▸ Task details
Repeat the data in full. Every line must match.

▸ Dataset records
----------

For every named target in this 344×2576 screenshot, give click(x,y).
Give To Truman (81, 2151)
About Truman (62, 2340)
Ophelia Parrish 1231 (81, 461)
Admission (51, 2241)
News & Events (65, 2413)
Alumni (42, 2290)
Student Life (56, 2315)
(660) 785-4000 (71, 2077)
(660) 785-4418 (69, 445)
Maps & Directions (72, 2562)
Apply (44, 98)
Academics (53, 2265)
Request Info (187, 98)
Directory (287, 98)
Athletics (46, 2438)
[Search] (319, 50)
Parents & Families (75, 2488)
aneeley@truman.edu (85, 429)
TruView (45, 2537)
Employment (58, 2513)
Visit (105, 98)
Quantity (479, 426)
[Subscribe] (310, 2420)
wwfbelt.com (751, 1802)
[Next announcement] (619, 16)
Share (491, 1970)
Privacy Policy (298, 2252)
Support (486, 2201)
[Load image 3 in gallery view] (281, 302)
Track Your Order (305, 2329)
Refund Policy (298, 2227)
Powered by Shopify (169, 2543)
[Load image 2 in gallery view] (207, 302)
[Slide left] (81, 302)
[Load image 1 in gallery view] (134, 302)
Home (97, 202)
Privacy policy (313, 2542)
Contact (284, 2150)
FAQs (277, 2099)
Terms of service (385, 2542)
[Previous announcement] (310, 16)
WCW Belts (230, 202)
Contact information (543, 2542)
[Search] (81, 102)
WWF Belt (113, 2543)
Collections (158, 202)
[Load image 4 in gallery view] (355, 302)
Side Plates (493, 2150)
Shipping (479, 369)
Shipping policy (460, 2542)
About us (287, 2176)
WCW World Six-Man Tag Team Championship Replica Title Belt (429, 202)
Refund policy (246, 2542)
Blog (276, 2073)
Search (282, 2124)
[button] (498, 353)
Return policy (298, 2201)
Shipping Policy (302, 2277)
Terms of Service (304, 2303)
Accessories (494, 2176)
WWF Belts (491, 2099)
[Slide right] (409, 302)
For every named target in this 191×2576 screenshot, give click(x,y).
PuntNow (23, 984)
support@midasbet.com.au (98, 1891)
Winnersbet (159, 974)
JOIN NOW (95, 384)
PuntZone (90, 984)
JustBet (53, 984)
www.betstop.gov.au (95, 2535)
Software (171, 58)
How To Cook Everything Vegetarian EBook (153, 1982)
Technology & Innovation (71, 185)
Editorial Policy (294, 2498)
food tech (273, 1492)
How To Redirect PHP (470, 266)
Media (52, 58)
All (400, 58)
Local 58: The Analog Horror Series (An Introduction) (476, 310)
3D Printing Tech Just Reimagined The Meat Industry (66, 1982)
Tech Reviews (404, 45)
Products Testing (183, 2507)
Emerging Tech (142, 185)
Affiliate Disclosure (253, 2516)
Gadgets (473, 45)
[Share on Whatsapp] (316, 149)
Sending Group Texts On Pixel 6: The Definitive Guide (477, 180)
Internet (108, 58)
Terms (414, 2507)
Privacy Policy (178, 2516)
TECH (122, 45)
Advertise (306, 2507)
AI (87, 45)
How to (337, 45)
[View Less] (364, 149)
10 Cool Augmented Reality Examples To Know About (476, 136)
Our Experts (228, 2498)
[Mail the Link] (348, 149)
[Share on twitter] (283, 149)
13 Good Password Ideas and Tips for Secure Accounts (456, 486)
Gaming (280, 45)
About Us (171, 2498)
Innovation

----------

▸ The answer
For every named target in this 344×2576 screenshot, give click(x,y).
Give To Truman (81, 2151)
About Truman (62, 2340)
Ophelia Parrish 1231 (81, 461)
Admission (51, 2241)
News & Events (65, 2413)
Alumni (42, 2290)
Student Life (56, 2315)
(660) 785-4000 (71, 2077)
(660) 785-4418 (69, 445)
Maps & Directions (72, 2562)
Apply (44, 98)
Academics (53, 2265)
Request Info (187, 98)
Directory (287, 98)
Athletics (46, 2438)
[Search] (319, 50)
Parents & Families (75, 2488)
aneeley@truman.edu (85, 429)
TruView (45, 2537)
Employment (58, 2513)
Visit (105, 98)
Quantity (479, 426)
[Subscribe] (310, 2420)
wwfbelt.com (751, 1802)
[Next announcement] (619, 16)
Share (491, 1970)
Privacy Policy (298, 2252)
Support (486, 2201)
[Load image 3 in gallery view] (281, 302)
Track Your Order (305, 2329)
Refund Policy (298, 2227)
Powered by Shopify (169, 2543)
[Load image 2 in gallery view] (207, 302)
[Slide left] (81, 302)
[Load image 1 in gallery view] (134, 302)
Home (97, 202)
Privacy policy (313, 2542)
Contact (284, 2150)
FAQs (277, 2099)
Terms of service (385, 2542)
[Previous announcement] (310, 16)
WCW Belts (230, 202)
Contact information (543, 2542)
[Search] (81, 102)
WWF Belt (113, 2543)
Collections (158, 202)
[Load image 4 in gallery view] (355, 302)
Side Plates (493, 2150)
Shipping (479, 369)
Shipping policy (460, 2542)
About us (287, 2176)
WCW World Six-Man Tag Team Championship Replica Title Belt (429, 202)
Refund policy (246, 2542)
Blog (276, 2073)
Search (282, 2124)
[button] (498, 353)
Return policy (298, 2201)
Shipping Policy (302, 2277)
Terms of Service (304, 2303)
Accessories (494, 2176)
WWF Belts (491, 2099)
[Slide right] (409, 302)
For every named target in this 191×2576 screenshot, give click(x,y).
PuntNow (23, 984)
support@midasbet.com.au (98, 1891)
Winnersbet (159, 974)
JOIN NOW (95, 384)
PuntZone (90, 984)
JustBet (53, 984)
www.betstop.gov.au (95, 2535)
Software (171, 58)
How To Cook Everything Vegetarian EBook (153, 1982)
Technology & Innovation (71, 185)
Editorial Policy (294, 2498)
food tech (273, 1492)
How To Redirect PHP (470, 266)
Media (52, 58)
All (400, 58)
Local 58: The Analog Horror Series (An Introduction) (476, 310)
3D Printing Tech Just Reimagined The Meat Industry (66, 1982)
Tech Reviews (404, 45)
Products Testing (183, 2507)
Emerging Tech (142, 185)
Affiliate Disclosure (253, 2516)
Gadgets (473, 45)
[Share on Whatsapp] (316, 149)
Sending Group Texts On Pixel 6: The Definitive Guide (477, 180)
Internet (108, 58)
Terms (414, 2507)
Privacy Policy (178, 2516)
TECH (122, 45)
Advertise (306, 2507)
AI (87, 45)
How to (337, 45)
[View Less] (364, 149)
10 Cool Augmented Reality Examples To Know About (476, 136)
Our Experts (228, 2498)
[Mail the Link] (348, 149)
[Share on twitter] (283, 149)
13 Good Password Ideas and Tips for Secure Accounts (456, 486)
Gaming (280, 45)
About Us (171, 2498)
Innovation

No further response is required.